ABOUT THIS TASK
Take every line containing "height" from the material and copy it.

SOURCE DATA
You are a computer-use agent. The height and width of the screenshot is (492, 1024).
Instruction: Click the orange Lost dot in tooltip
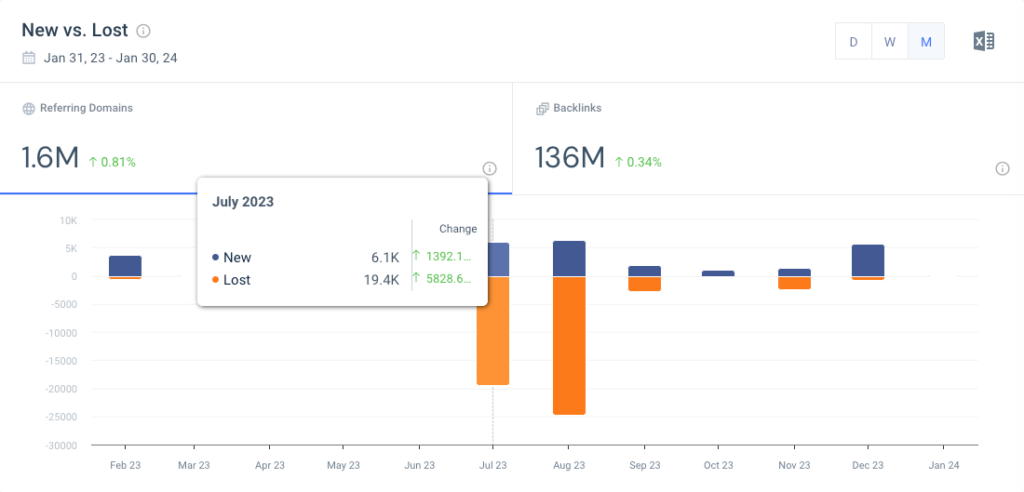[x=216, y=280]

==

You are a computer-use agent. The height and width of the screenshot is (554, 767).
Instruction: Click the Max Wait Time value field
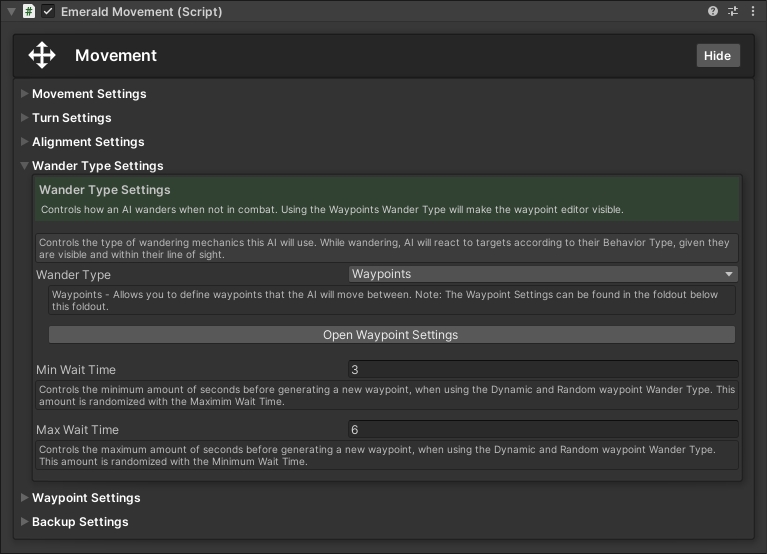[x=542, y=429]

ANSWER AREA
You are a computer-use agent. The height and width of the screenshot is (492, 1024).
You are a computer-use agent. The height and width of the screenshot is (554, 767).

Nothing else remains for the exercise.